29 June 2009

Dynamically add Cluster data nodes using Solaris SMF

As a follow on to my previous post on using Solaris SMF to manage Cluster, I'll expand my setup and show how to dynamically add data nodes to Cluster and control the new nodes with SMF.

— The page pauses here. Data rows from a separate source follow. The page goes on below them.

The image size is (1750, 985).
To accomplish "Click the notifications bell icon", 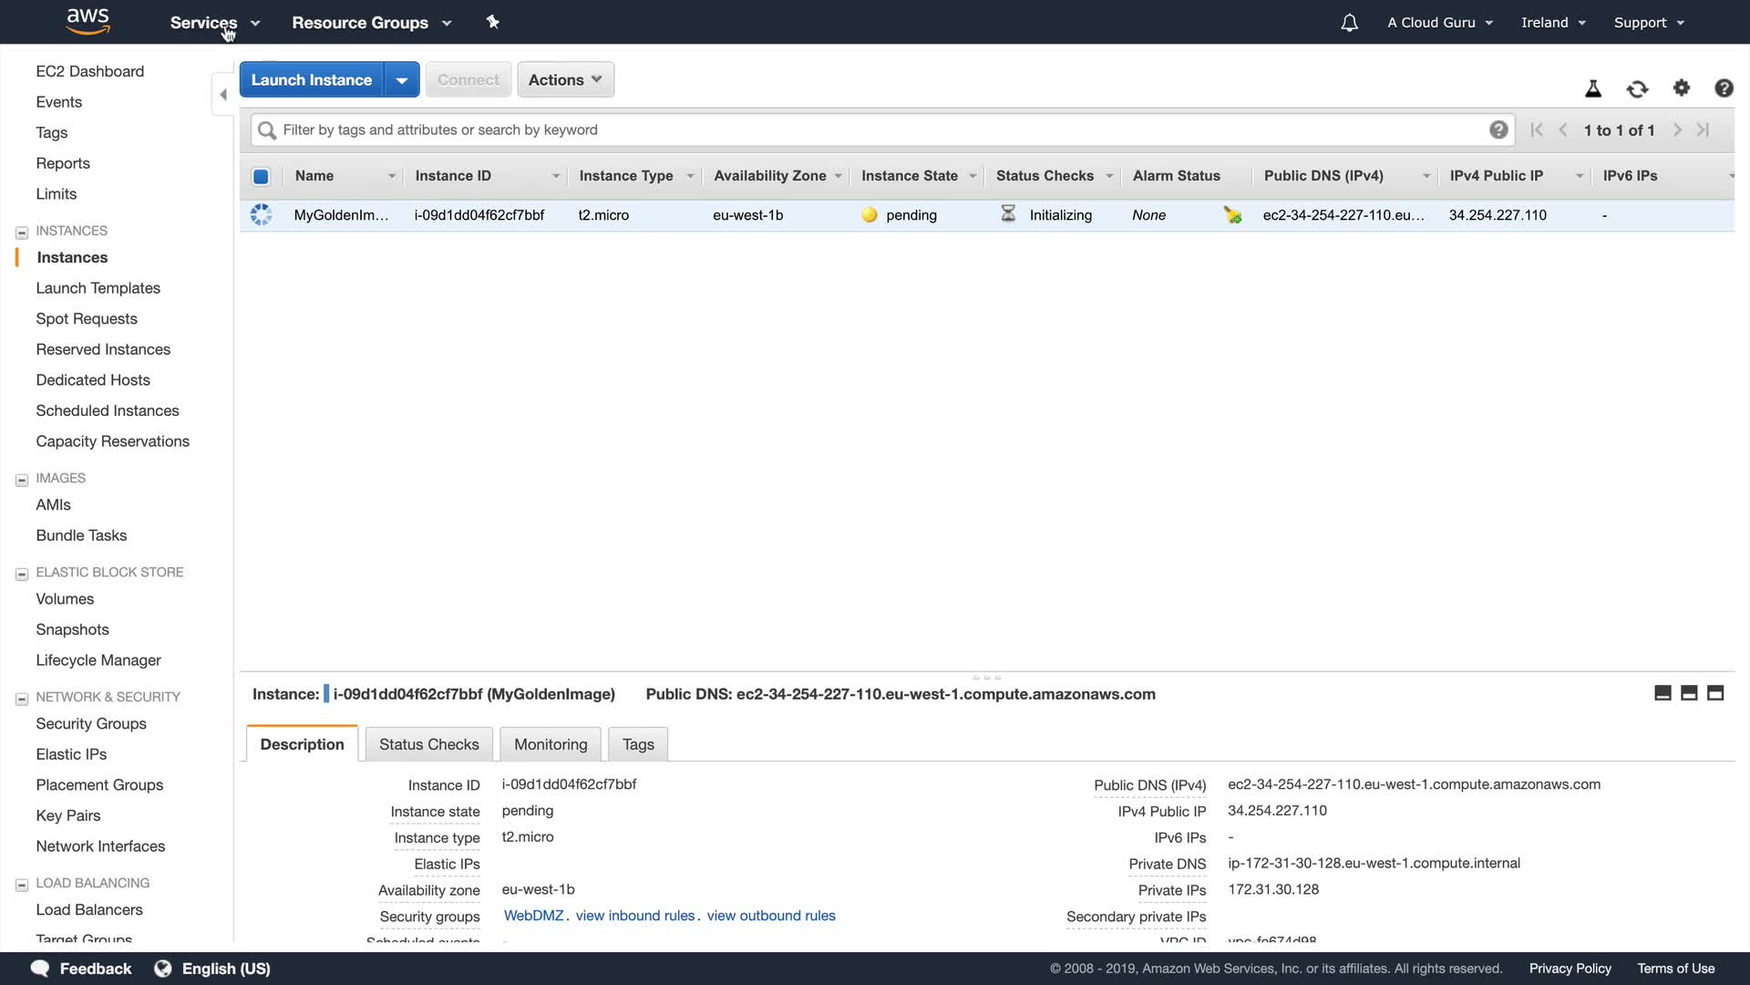I will point(1349,23).
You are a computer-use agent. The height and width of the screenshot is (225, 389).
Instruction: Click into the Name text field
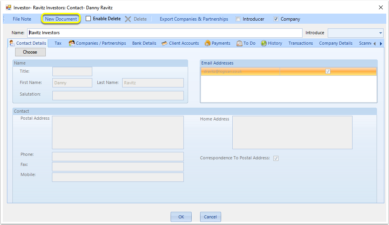point(165,33)
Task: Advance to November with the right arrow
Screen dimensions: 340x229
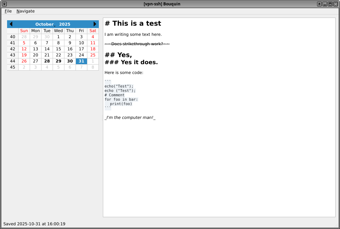Action: tap(95, 24)
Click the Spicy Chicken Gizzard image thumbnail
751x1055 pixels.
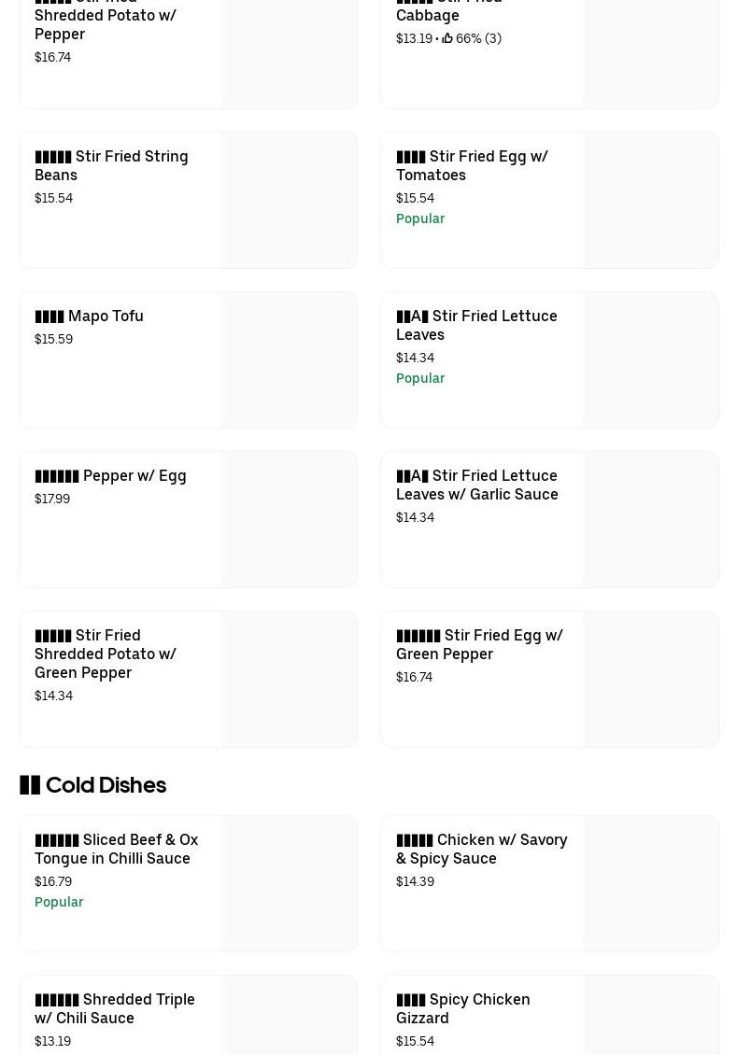point(651,1016)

First, the setup. Since I wanted something that would run completely on my laptop, I decided to clone my current OpenSolaris VM (hostname = craigOS_0609) to create a second "machine" (hostname = craigOS_0609_vm2). Thought this would be easy and it was, except for the networking piece. When I just had a single VM, NAT worked fine. However, trying to use two VMs of OpenSolaris with NAT turned out to be problematic. They both ended up with a 10.0.2.15 IP address. Researched it a bit and didn't find anything definitive but did see that bridged networking might be the way to go. Well, after futzing with it for a day or so, it turned out that simply setting both VMs to use bridged networking allowed each to obtain an IP address from my router and have both VMs communicating with no problems.

One thing I was hoping I could do is control the startup of the data nodes on the second VM from the SMF services on the primary VM. I was also hoping I could define a dependency that spanned machines so the new data nodes would require the Management Server on the primary machine to be running before starting. Found out that that is currently not supported but is a planned feature.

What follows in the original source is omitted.